*** Opening DATA SHOWN ***

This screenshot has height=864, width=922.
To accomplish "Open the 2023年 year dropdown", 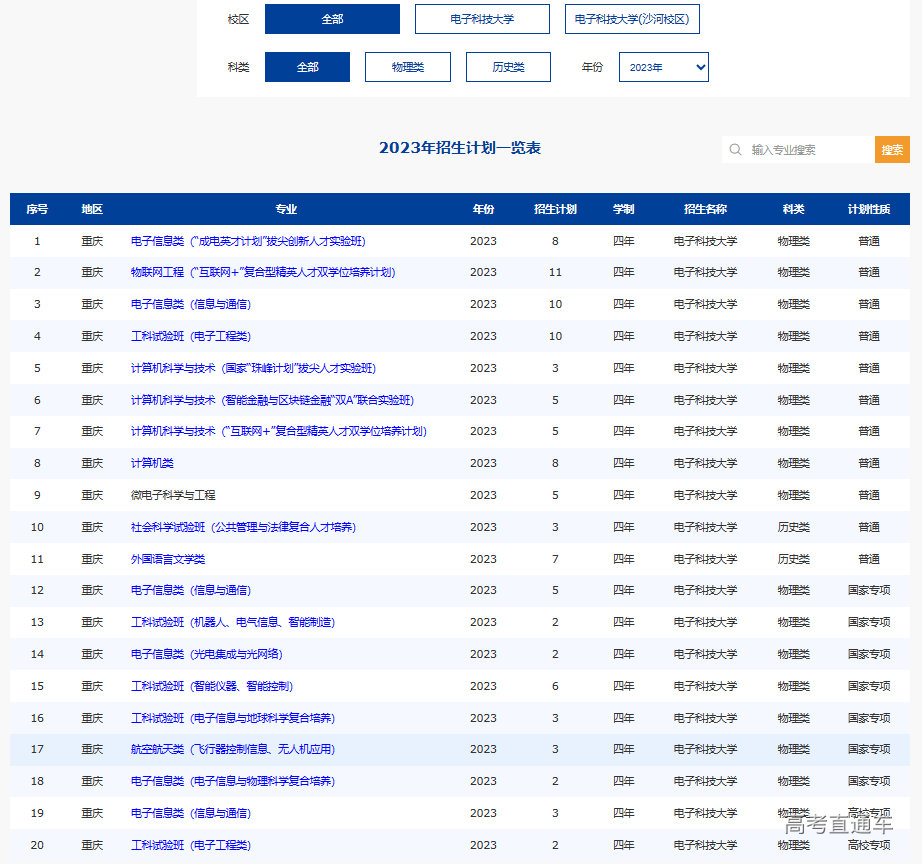I will tap(663, 67).
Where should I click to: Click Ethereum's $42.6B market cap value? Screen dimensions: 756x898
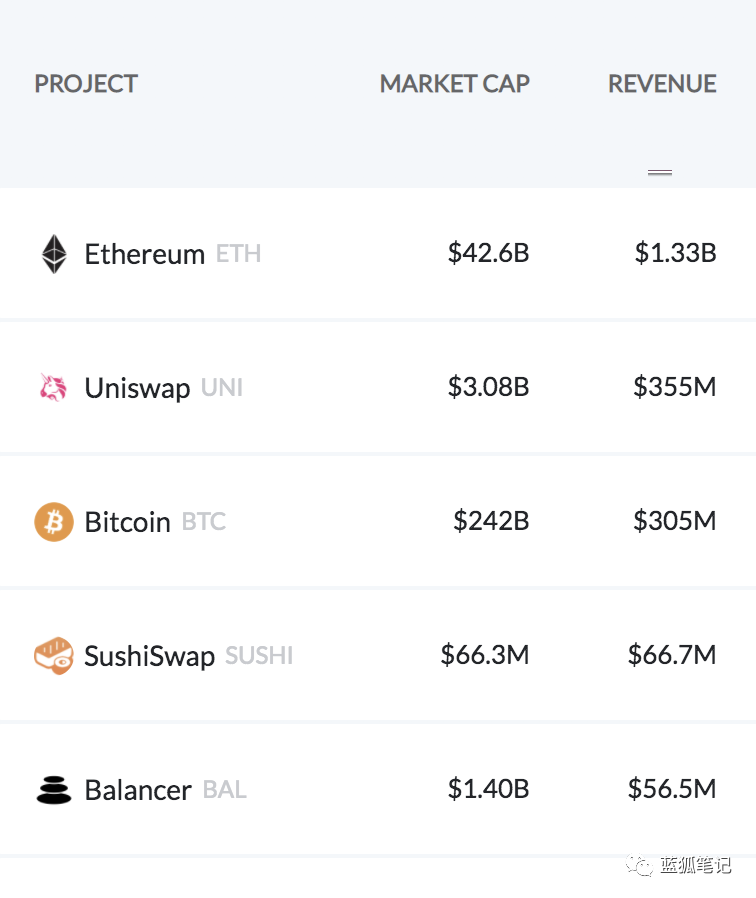pyautogui.click(x=488, y=253)
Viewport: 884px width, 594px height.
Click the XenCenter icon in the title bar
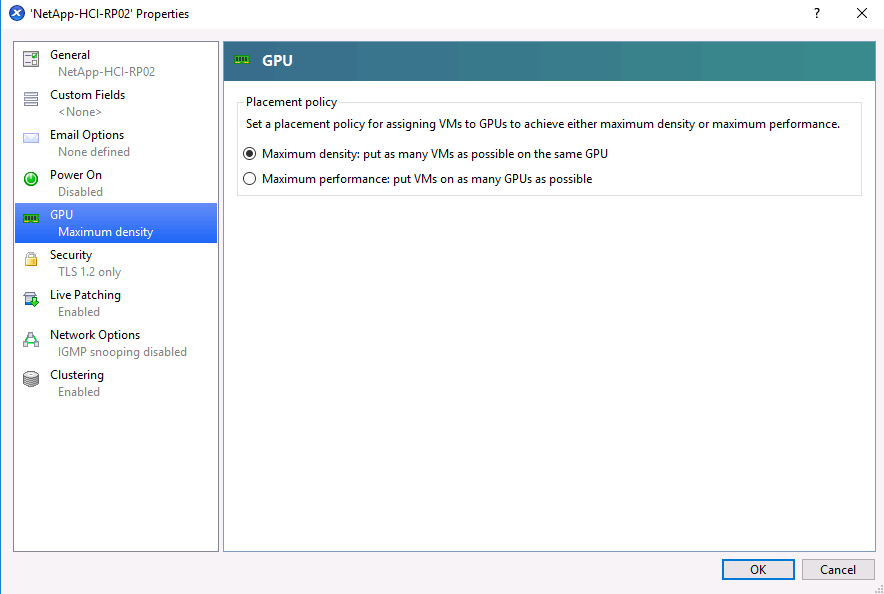(16, 14)
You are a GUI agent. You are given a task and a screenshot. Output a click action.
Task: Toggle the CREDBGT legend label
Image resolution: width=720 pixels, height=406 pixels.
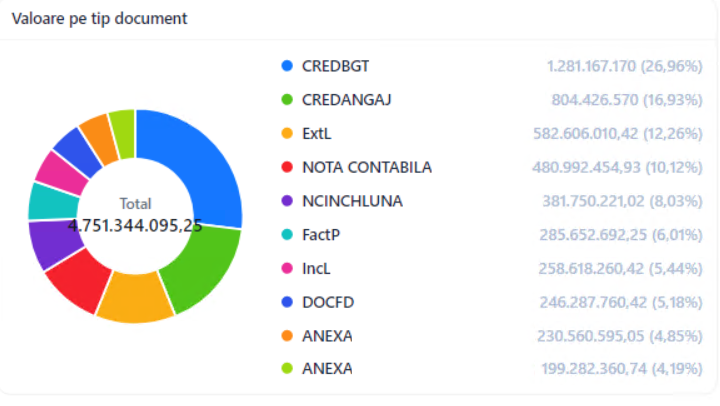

*** Closing DATA SHOWN ***

REQUIRED WORK |
What is needed is a verbatim copy of the lines running from the one with "You are a GUI" through the last line of the listing above, excluding any pictures.

EXERCISE OUTPUT |
You are a GUI agent. You are given a task and a screenshot. Output a click action.
Task: Toggle the CREDBGT legend label
Image resolution: width=720 pixels, height=406 pixels.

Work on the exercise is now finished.